### Records to process
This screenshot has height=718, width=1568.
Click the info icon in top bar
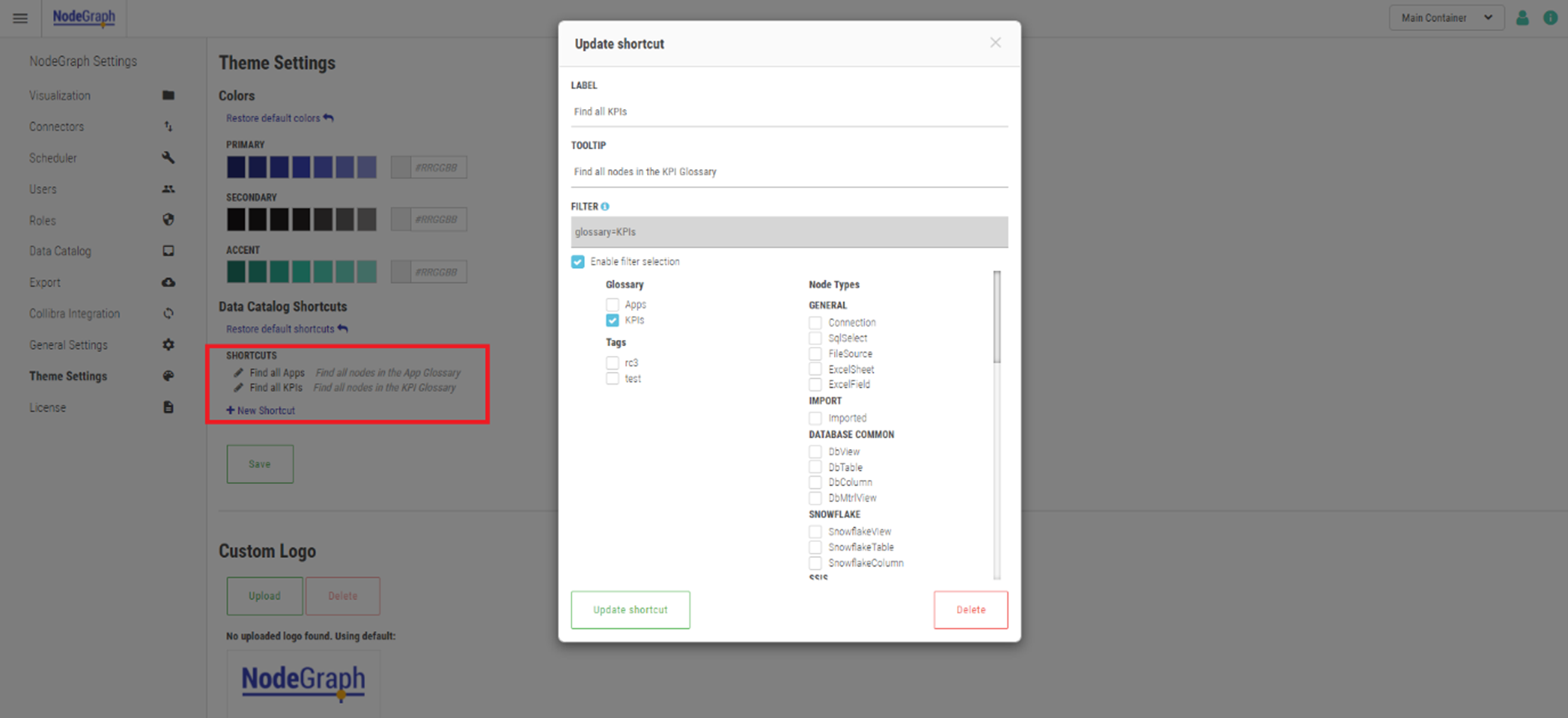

...

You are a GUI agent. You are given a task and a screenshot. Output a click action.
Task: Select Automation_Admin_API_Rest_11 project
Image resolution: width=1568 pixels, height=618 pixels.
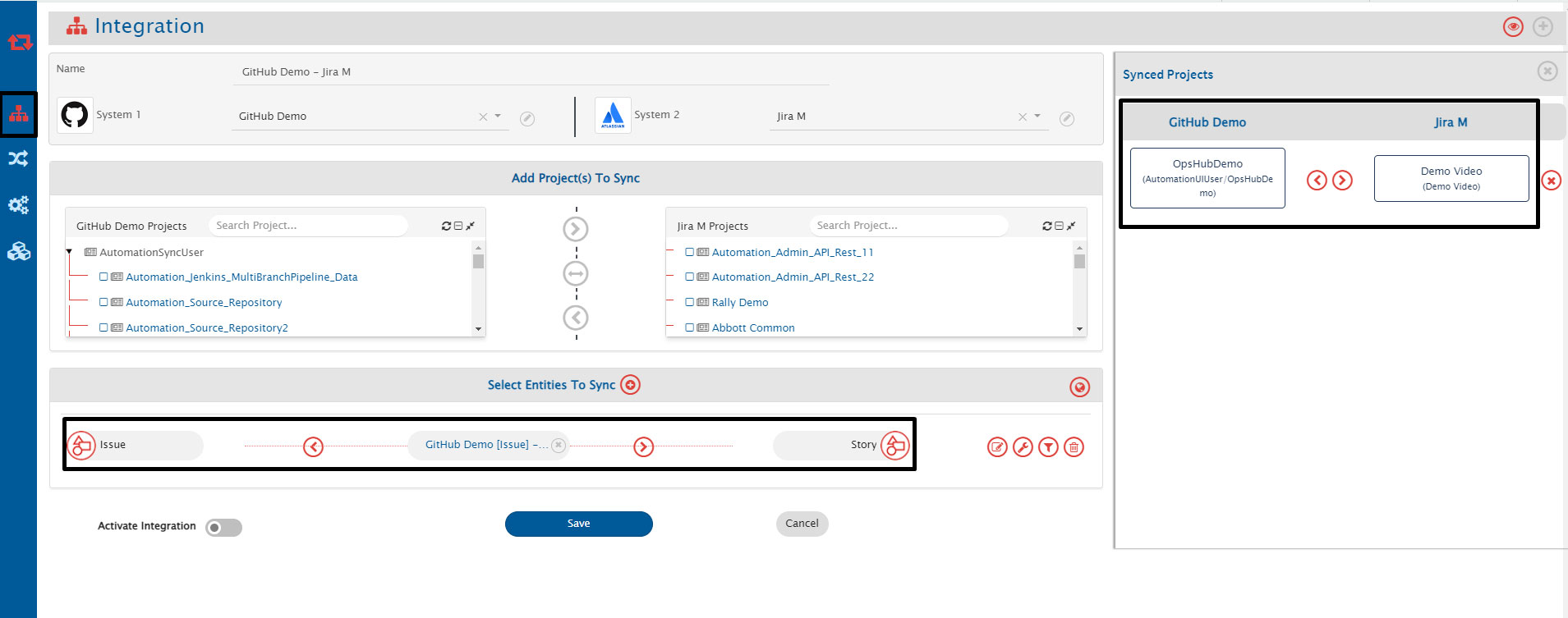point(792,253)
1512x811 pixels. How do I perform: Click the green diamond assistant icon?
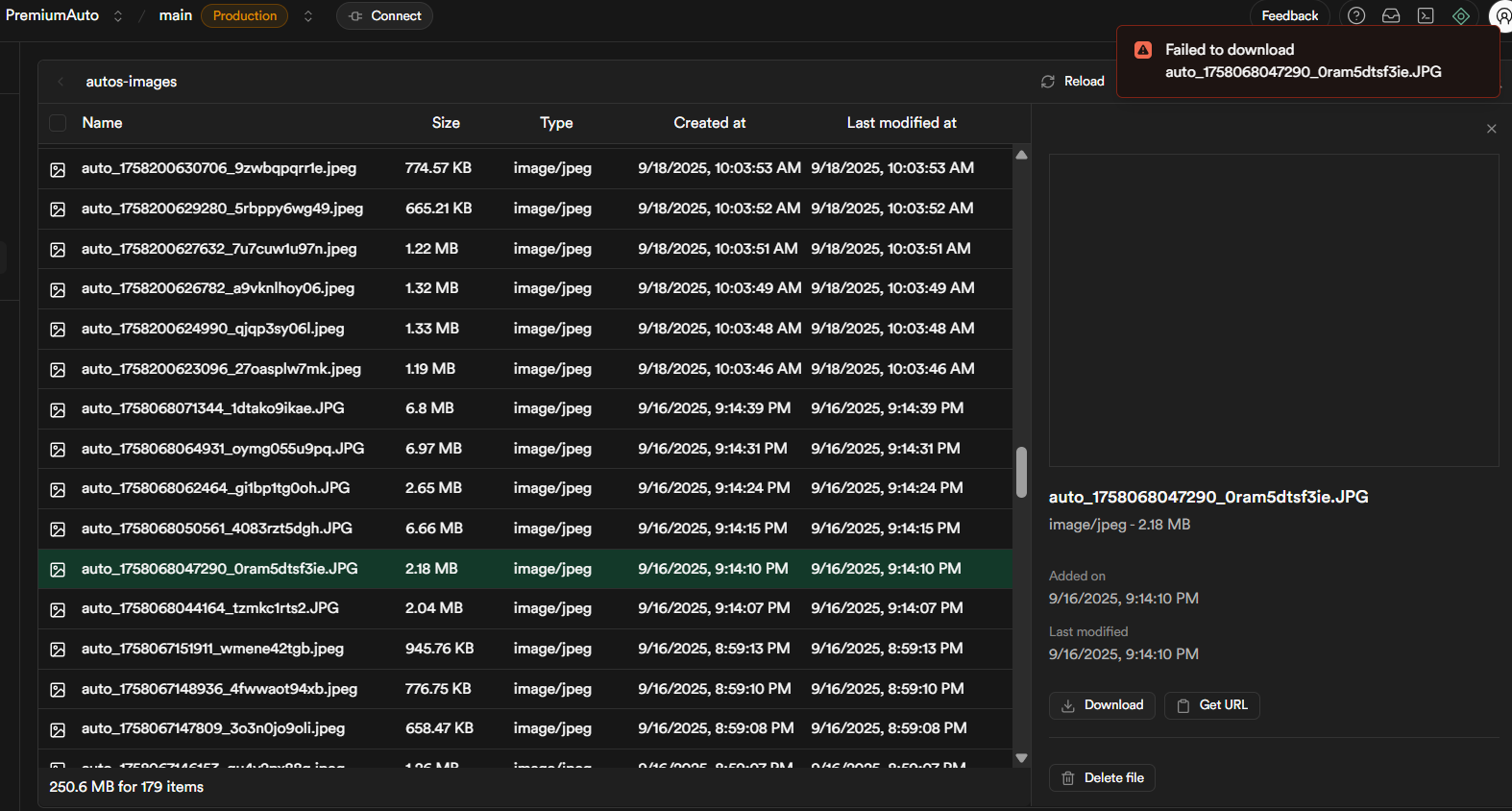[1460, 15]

---

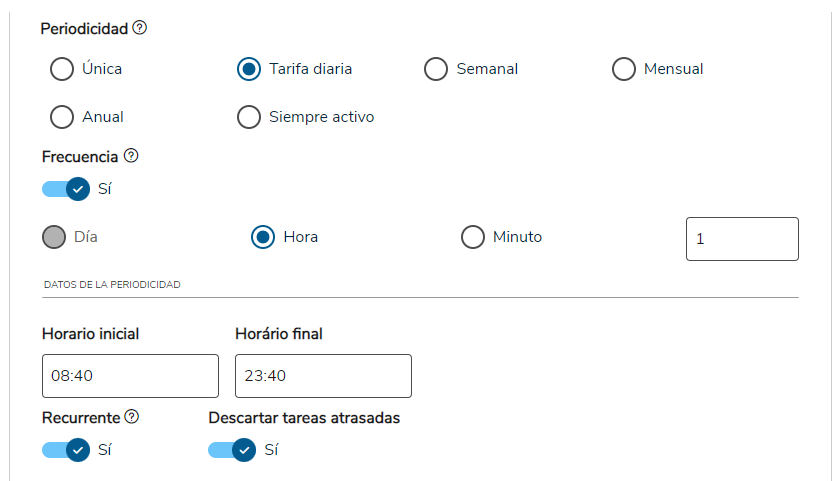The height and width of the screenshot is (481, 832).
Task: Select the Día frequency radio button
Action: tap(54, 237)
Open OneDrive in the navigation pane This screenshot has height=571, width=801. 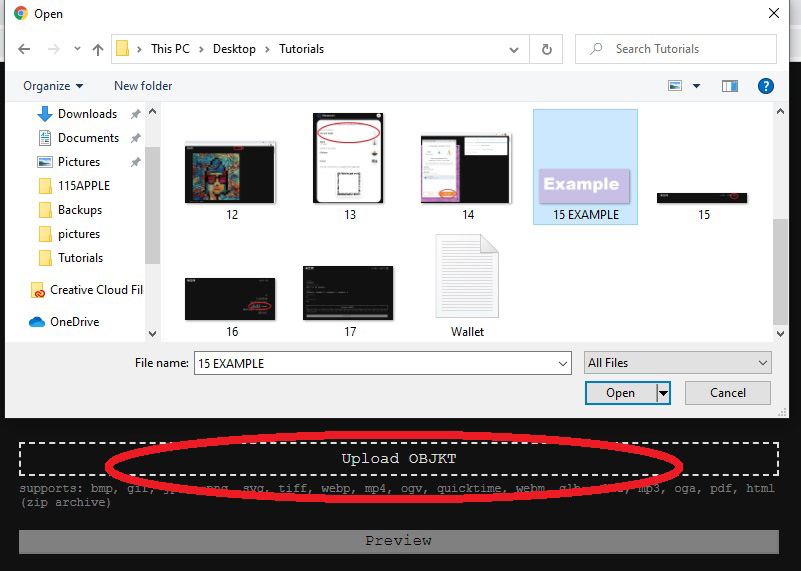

### Work item
Could you repeat exactly the lines above from the line with "This screenshot has height=718, width=1568." up to and including the line with "Click the info icon in top bar", and only those?

### Result below
This screenshot has height=718, width=1568.
Click the info icon in top bar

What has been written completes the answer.